Al nuevo mundo, levantado en la mano de Colón y presentado a la luz de la civilización del viejo mundo, ni vino antes que ésta la luz pura y clarísima del Cristianismo, a invadir los páramos solitarios y en tinieblas de la conciencia del rudo habitador de los desiertos. Y el misionero apostólico, estableciendo su púlpito y su predicación donde encontraba cuatro hombres que le oyesen, sentía por su oído el silbo de la flecha, se deslumbraban sus ojos con el brillo de la hoguera, y, levantando el corazón a Dios, seguía hablando la palabra de Cristo, muchas veces cortada en sus labios por la muerte, y hablaba y moría sin conocer el miedo. Porque la vida terrenal, la vida de la carne, no es la vida del sacerdote de la cruz. Su vida es el espíritu, su mundo el cielo, su reino la eternidad, su misión el martirio, su premio la prosternación de su alma ante el rostro de su Creador, bañado en la inefable sonrisa del que recibe con amor al hijo digno de su precioso aliento...

No, no es el miedo una justificación de esos sacerdotes impíos. No es el miedo quien puede justificarlos ante Dios de su predicación de sangre, de sus apoteosis mentidas al asesino de un pueblo, al profanador de los altares, al rebelde a la justicia, a la fraternidad y a la paz, inspiraciones purísimas del Omnipotente, puestas en los divinos labios del Redentor del mundo.

¡Si había miedo, era porque no había fe, porque no había la conciencia de su apostolado en la tierra; y había esto, porque la prostitución de la época, que filtraba sus gotas de veneno por los viejos muros de nuestros conventos, inficionaba el aire y corrompía las conciencias...!

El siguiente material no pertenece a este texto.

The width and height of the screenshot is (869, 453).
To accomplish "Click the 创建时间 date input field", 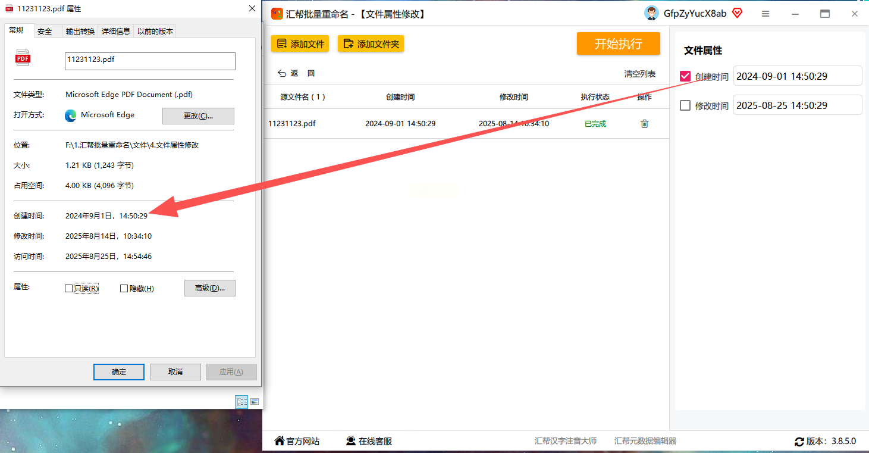I will click(797, 76).
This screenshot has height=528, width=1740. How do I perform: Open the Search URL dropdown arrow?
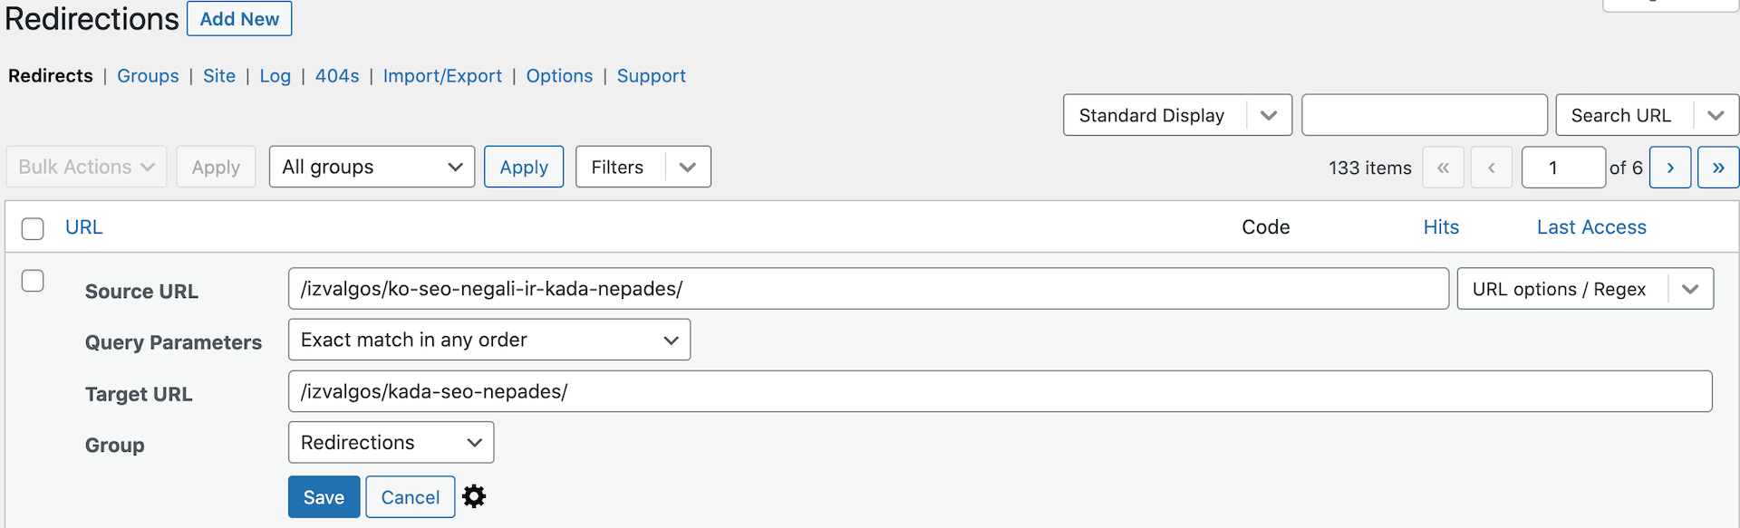click(x=1716, y=115)
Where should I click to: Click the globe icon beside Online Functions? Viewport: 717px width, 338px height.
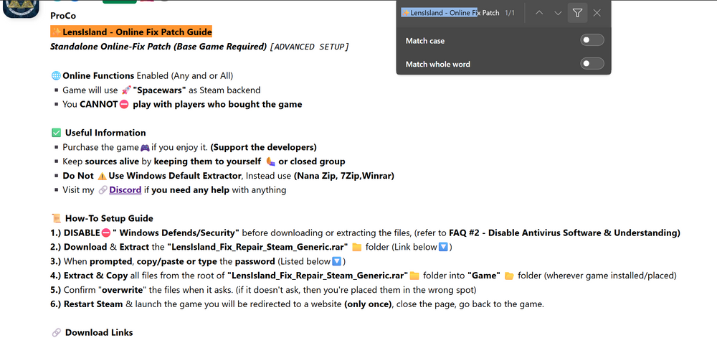56,75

¡Y mañana cuando la revolución o la naturaleza tumbe la frente del tirano, y el pueblo, sin cadenas, se levante, ¡oh!, no toquéis entonces su conciencia; no le miréis el alma, si queréis bajar a la tumba con una ilusión y una esperanza!

Veinte años no pasan sin dejar huella en el alma de las generaciones jóvenes. Y donde no se ha visto sino el escándalo y el crimen, el vicio, la apostasía, y la prostitución de todas las nociones del bien, que envuelve la palabra y la práctica del evangelio, en tan largo, en tan pesado tiempo, allí no encontraréis ni la religión, ni la moral; allí será precisa una propaganda y una acción sostenida por no menos tiempo, en sentido inverso de la que arrulló en la cuna y desenvolvió los instintos y el espíritu de un pueblo nuevo. Y cuando el ángel bueno de la patria vierta una lágrima al lado del pueblo, dormido sobre la almohada de sus pasiones solamente, sin que la fe y la creencia refresquen sus sienes con la imagen dulcísima de Dios, el nombre de la Federación y de Rosas brillará fosfórico en el aire que circunda al Plata.

Porque ellos serán para Dios y para la historia la causa generatriz que hizo desenvolver tanto germen de inmoralidad y de escándalo; tanta semilla cuyos frutos amargos no son para nosotros solamente, sino también para nuestros hijos.